Theo Van Gogh était un cinéaste controversé. Il a réalisé 13 films et a reçu l’équivalent hollandais de l’Oscar du meilleur réalisateur à quatre reprises. Il a été tué de sang-froid le 2 novembre 2004 par un fondamentaliste religieux, à cause du portrait qu’il avait dressé de l’Islam dans son court métrage documentaire,« Submission : Part 1 ».
Les Origines Du Projet
Faire des films à New York était le rêve de
Theo Van Gogh et de son producteur,
Gijs Van De Westelaken. C’est durant le dernier voyage de Theo au Festival international du Film de Toronto en 2003 que ce rêve a commencé à prendre forme.
Gijs Van De Westelaken et
Theo Van Gogh s’y trouvaient pour la première de
Interview. Plusieurs producteurs leur proposèrent alors d’en faire un remake en langue anglaise. Malgré de nombreuses offres de collaboration, ils choisirent de faire eux-mêmes le remake de
Interview aux Etats-Unis et commencèrent la préproduction peu après le festival.
Gijs Van De Westelaken raconte : «
Interview était un choix parfait pour faire son entrée dans le cinéma américain. Le film repose essentiellement sur les dialogues et un jeu d’acteurs particulièrement riche, il est très représentatif du style dynamique et sans concession de
Theo Van Gogh. »
Des Realisateurs New-Yorkais
Pour faire de New York un personnage à part entière dans chacun des trois films, les producteurs
Bruce Weiss et
Gijs Van De Westelaken voulaient des « réalisateurs invités » qui soient très liés à New York.
Steve Buscemi, Stanley Tucci et Bob Balaban ont rapidement rejoint le projet et la création de la Trilogie fut annoncée en 2005 au Festival international du Film de Toronto. Chacun des trois films se focalise sur deux personnages principaux, un homme et une femme, et sur la relation complexe et tumultueuse qui s’installe entre eux.
Bruce Weiss explique : « Ces trois films sont un peu des matchs de boxe psychologiques. Pour
Theo Van Gogh, rien n’était plus intéressant que d’enfermer un homme et une femme dans une pièce et de les regarder s’affronter. » Dans 06, une relation anonyme s’établit par le biais d’appels téléphoniques érotiques. Dans
Blind Date, l’expérience partagée de la perte d’un enfant rapproche deux adultes.

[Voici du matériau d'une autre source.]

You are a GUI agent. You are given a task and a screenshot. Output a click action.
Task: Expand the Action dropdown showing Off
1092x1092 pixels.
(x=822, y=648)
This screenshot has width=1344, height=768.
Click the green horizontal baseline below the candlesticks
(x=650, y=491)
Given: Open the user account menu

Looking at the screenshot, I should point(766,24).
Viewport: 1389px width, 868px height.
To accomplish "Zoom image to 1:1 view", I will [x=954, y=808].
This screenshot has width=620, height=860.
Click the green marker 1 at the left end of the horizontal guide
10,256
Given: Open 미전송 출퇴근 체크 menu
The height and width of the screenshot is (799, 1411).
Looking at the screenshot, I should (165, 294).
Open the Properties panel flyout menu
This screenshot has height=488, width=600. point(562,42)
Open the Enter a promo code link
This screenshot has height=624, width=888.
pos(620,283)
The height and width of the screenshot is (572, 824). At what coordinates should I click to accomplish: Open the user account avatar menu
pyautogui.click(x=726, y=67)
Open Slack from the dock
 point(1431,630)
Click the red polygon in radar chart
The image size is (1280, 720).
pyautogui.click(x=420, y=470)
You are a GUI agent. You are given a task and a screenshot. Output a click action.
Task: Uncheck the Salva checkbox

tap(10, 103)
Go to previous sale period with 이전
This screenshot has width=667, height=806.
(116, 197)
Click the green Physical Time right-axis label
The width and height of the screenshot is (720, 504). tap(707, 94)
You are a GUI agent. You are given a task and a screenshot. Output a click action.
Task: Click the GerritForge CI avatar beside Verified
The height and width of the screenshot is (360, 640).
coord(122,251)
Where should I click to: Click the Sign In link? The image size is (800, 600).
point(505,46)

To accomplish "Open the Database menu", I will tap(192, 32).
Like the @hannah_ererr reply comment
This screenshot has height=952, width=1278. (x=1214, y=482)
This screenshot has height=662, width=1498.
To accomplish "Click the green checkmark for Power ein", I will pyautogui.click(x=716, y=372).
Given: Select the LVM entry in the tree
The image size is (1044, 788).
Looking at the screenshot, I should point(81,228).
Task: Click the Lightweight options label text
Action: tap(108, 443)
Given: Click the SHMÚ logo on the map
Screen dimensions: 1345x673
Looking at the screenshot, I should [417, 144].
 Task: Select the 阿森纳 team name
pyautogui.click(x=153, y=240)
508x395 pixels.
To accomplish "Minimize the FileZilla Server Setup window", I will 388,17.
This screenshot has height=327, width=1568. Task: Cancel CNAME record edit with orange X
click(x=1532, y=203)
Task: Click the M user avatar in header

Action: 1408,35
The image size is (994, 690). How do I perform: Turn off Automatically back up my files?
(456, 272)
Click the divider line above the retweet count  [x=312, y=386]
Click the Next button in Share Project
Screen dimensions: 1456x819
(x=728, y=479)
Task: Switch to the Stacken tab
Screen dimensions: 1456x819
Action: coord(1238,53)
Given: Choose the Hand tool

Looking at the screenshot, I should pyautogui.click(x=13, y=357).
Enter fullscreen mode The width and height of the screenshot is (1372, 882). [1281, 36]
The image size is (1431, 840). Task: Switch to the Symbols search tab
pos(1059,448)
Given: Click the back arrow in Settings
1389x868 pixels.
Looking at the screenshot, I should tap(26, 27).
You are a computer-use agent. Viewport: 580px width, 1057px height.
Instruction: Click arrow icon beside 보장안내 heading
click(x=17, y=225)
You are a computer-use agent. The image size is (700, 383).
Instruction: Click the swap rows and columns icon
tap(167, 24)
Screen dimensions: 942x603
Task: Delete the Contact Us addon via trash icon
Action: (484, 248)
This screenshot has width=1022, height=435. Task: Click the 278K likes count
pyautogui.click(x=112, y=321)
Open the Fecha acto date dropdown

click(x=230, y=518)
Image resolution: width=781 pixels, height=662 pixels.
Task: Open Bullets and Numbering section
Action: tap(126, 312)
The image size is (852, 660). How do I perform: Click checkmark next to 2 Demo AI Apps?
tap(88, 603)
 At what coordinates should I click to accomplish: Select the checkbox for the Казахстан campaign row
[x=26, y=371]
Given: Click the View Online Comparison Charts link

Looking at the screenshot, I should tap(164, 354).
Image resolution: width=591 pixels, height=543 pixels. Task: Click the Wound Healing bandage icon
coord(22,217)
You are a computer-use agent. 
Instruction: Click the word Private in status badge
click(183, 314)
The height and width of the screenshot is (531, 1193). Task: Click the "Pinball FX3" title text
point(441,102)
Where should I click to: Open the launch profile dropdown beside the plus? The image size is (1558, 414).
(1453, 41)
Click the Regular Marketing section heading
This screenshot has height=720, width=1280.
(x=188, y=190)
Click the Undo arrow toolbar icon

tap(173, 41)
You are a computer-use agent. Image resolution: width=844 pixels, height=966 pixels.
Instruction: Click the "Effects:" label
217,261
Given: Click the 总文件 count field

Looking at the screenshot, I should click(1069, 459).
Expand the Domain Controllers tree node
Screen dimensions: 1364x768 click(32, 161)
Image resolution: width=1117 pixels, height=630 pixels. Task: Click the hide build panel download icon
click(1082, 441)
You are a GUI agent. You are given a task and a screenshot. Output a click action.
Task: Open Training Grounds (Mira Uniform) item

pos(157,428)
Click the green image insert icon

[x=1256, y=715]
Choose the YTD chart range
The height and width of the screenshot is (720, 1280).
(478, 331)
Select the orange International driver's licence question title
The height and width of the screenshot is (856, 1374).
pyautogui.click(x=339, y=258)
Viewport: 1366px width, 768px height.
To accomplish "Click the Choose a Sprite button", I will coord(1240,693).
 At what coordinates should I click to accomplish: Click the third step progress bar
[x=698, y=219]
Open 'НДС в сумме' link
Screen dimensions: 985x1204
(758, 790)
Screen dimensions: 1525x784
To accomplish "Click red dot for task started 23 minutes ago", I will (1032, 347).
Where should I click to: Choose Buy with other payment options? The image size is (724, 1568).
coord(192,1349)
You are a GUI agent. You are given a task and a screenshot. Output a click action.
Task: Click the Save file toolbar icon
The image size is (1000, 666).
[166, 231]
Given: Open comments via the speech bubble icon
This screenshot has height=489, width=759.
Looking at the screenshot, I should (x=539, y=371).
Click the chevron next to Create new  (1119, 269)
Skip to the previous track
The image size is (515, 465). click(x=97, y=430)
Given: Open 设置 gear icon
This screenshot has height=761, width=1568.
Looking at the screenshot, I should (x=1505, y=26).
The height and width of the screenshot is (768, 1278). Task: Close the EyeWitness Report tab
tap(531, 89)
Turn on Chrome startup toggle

Pour la Trilogie, les producteurs
Gijs Van De Westelaken et
Bruce Weiss avaient pour priorité de reproduire la façon très originale de tourner de
Theo Van Gogh. L’utilisation de trois caméras numériques : une filmant le personnage masculin, une autre le personnage féminin, et la dernière filmant un plan large réunissant les deux acteurs et le décor.
Gijs Van De Westelaken explique : « Cette technique crée sur le plateau une ambiance vraiment singulière, et donne au final un style particulier au film.
Ces trois caméras numériques ont permis de tourner très rapidement et de faire une grande quantité de prises. Ce qui permettait à
Theo Van Gogh de ne pas dépasser son budget, de ne pas épuiser ses acteurs, et de disposer d’un maximum d’images exploitables pour le montage. Cette abondance de plans permet de monter avec une intensité identique à celle de la vie réelle. » Pour
Steve Buscemi et
Sienna Miller, ce système de caméras triples était une innovation par rapport aux techniques traditionnelles d’Hollywood.
Sienna Miller explique : « Nous tournions 20 pages de dialogue par jour, cela allait très vite. C’était comme une pièce de théâtre. » Cette rapidité a permis de réduire considérablement la durée du tournage et a donné au jeu des acteurs une grande fraîcheur et une spontanéité. Le tournage en numérique leur a aussi permis de visionner immédiatement chaque prise afin d’ajuster et corriger leur jeu au fur et à mesure des scènes. Comme le voulait
Theo Van Gogh,
Bruce Weiss et
Gijs Van De Westelaken ont choisi de faire venir à New York une grande partie de l’équipe du film original pour travailler sur la nouvelle version.
Grâce à la présence du directeur de la photographie, des cadreurs et de la scripte qui travaillaient avec
Theo Van Gogh en Hollande, l’équipe de tournage a su préserver l’authenticité du style du réalisateur et traduire toute sa sensibilité dans un cadre de travail américain. Tous les cadreurs hollandais du film avaient travaillé plusieurs années avec
Theo Van Gogh et avaient perfectionné cette technique de tournage à trois caméras. Ils ont créé aux côtés du réalisateur un nouveau langage visuel d’une grande fluidité, où les batailles verbales des personnages sont soutenues par une technique de caméra virtuose.